- **Given instruction a**:
Answer these about the Docker Compose pipeline guide below:
(i) Which image does the db service use?
(ii) Into which table does the loader script write the CSV data?
(iii) What port mapping does the dashboard service declare?

- **Document extract**:
Building a Multi-Service Pipeline with Docker Compose

 
Real data projects rarely involve just one process. You might need a database, a script that loads data into it, and a dashboard that reads from it — all running together.

Docker Compose lets you define and run multiple containers as a single application. Each service has its own container, but they all share a private network so they can talk to each other.

 

// Structuring the Project

The pipeline splits each service into its own subdirectory:

pipeline/
├── docker-compose.yml
├── loader/
│   ├── Dockerfile
│   ├── requirements.txt
│   └── load_data.py
└── dashboard/
    ├── Dockerfile
    ├── requirements.txt
    └── app.py

 

// Defining the Compose File

This Compose file declares all three services and wires them together with health checks and shared URL environment variables:

# docker-compose.yml
version: "3.9"

services:

  db:
    image: postgres:15
    environment:
      POSTGRES_USER: admin
      POSTGRES_PASSWORD: secret
      POSTGRES_DB: analytics
    volumes:
      - pgdata:/var/lib/postgresql/data
    healthcheck:
      test: ["CMD-SHELL", "pg_isready -U admin -d analytics"]
      interval: 5s
      retries: 5

  loader:
    build: ./loader
    depends_on:
      db:
        condition: service_healthy
    environment:
      DATABASE_URL: postgresql://admin:secret@db:5432/analytics

  dashboard:
    build: ./dashboard
    depends_on:
      db:
        condition: service_healthy
    ports:
      - "8501:8501"
    environment:
      DATABASE_URL: postgresql://admin:secret@db:5432/analytics

volumes:
  pgdata:

 

// Writing the Loader Script

This script waits briefly for the database, then loads a CSV into the sales table using SQLAlchemy:

# loader/load_data.py
import pandas as pd
from sqlalchemy import create_engine
import os
import time

DATABASE_URL = os.environ["DATABASE_URL"]

# Give the DB a moment to be fully ready
time.sleep(3)

engine = create_engine(DATABASE_URL)

df = pd.read_csv("sales_data.csv")
df.to_sql("sales", engine, if_exists="replace", index=False)

print(f"Loaded {len(df)} rows into the sales table.")

- **Given instruction b**:
Transcribe the records word for word, beginning at the line containing "Viewport: 959px width, 420px height." and continuing through the last line of the records, both ends included. Leave out the pictures.

- **Exercise material**:

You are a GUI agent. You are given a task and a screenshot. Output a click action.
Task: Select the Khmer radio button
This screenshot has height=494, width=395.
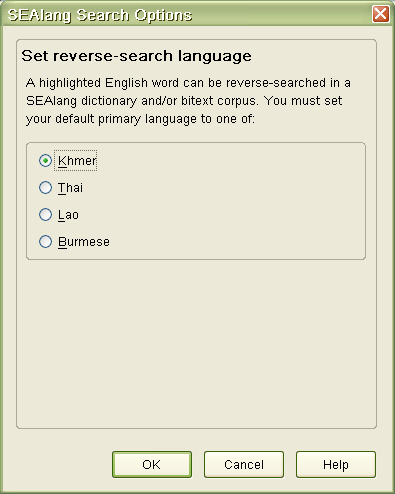pos(45,161)
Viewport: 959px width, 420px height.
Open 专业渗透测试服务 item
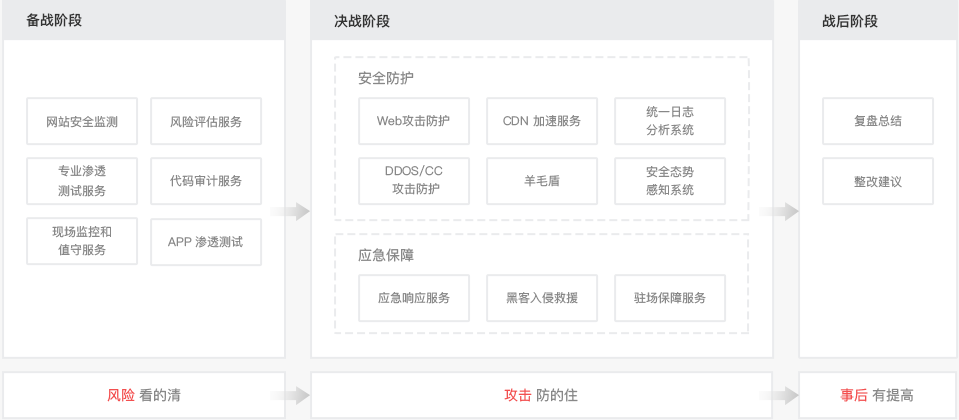(x=82, y=181)
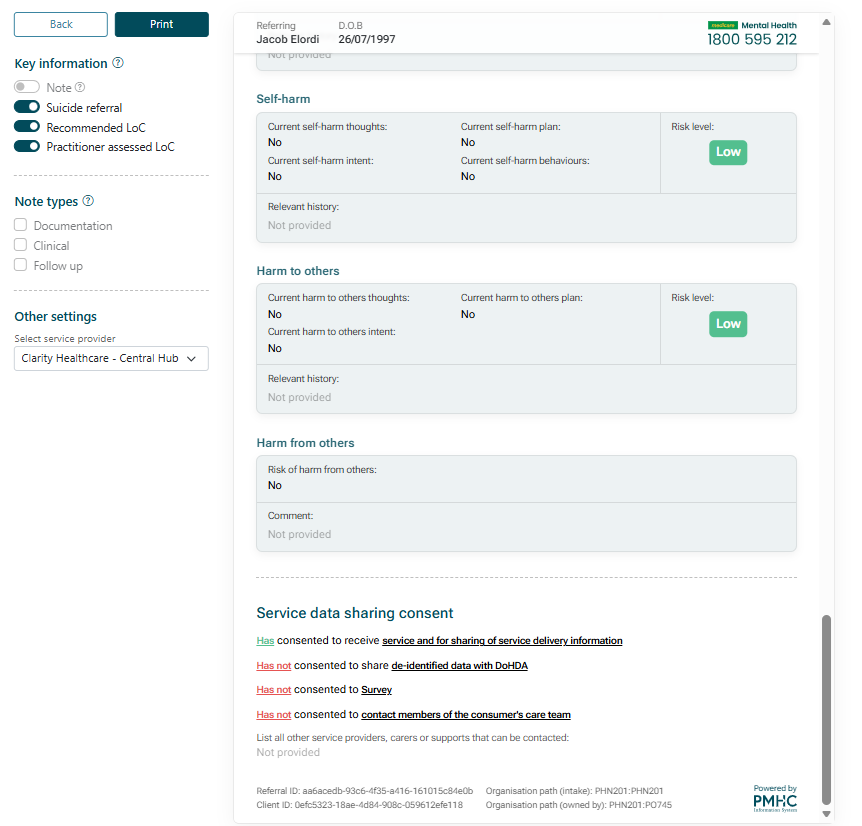Click the scroll down arrow on scrollbar
Image resolution: width=862 pixels, height=826 pixels.
pos(826,815)

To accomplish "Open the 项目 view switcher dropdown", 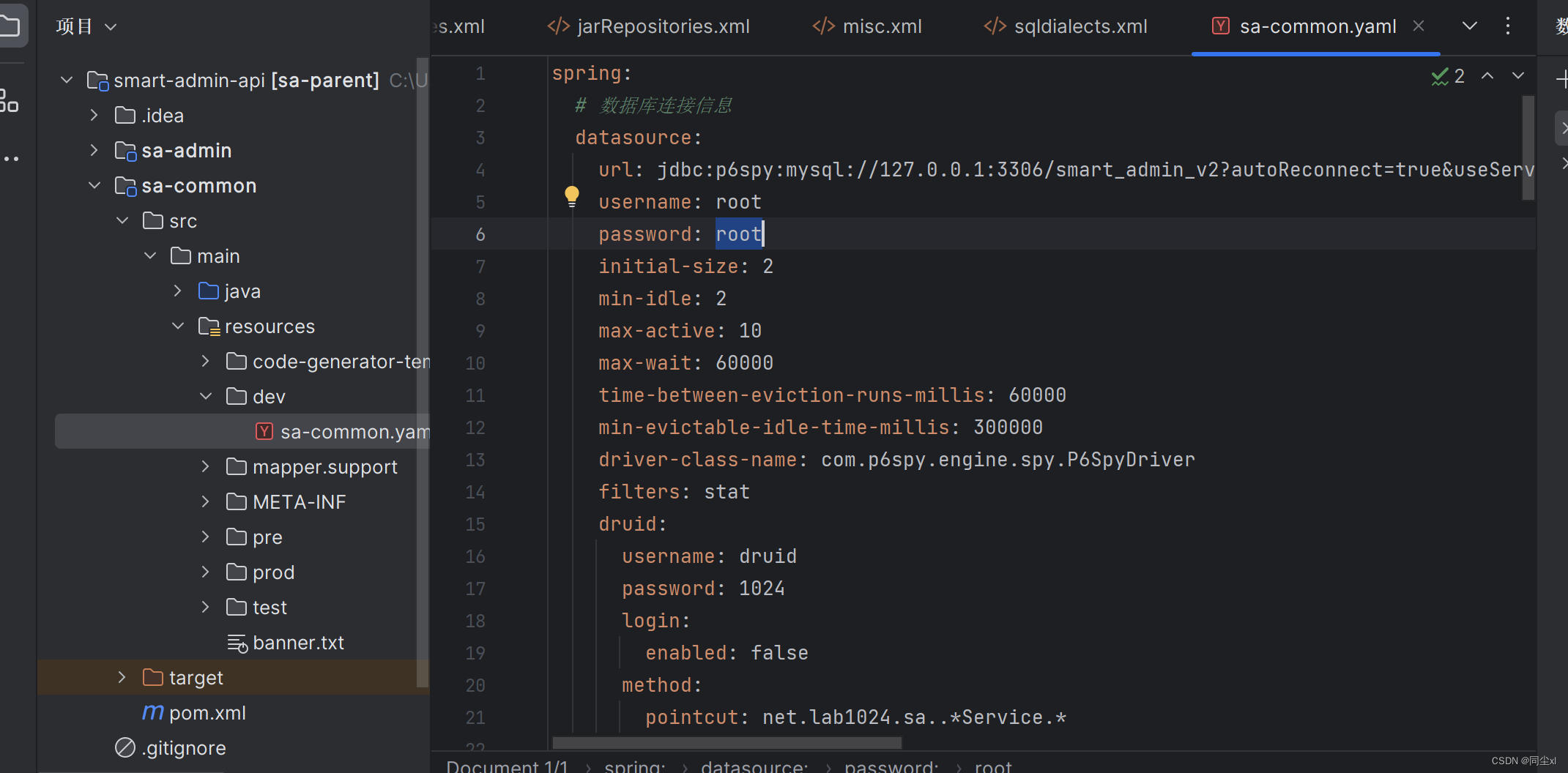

- **Full solution a**:
(i) postgres:15
(ii) sales
(iii) "8501:8501"

- **Full solution b**:
Viewport: 959px width, 420px height.
Open 专业渗透测试服务 item
(x=82, y=181)
Click the scroll down arrow on scrollbar
Image resolution: width=862 pixels, height=826 pixels.
pos(826,815)

To accomplish "Open the 项目 view switcher dropdown", 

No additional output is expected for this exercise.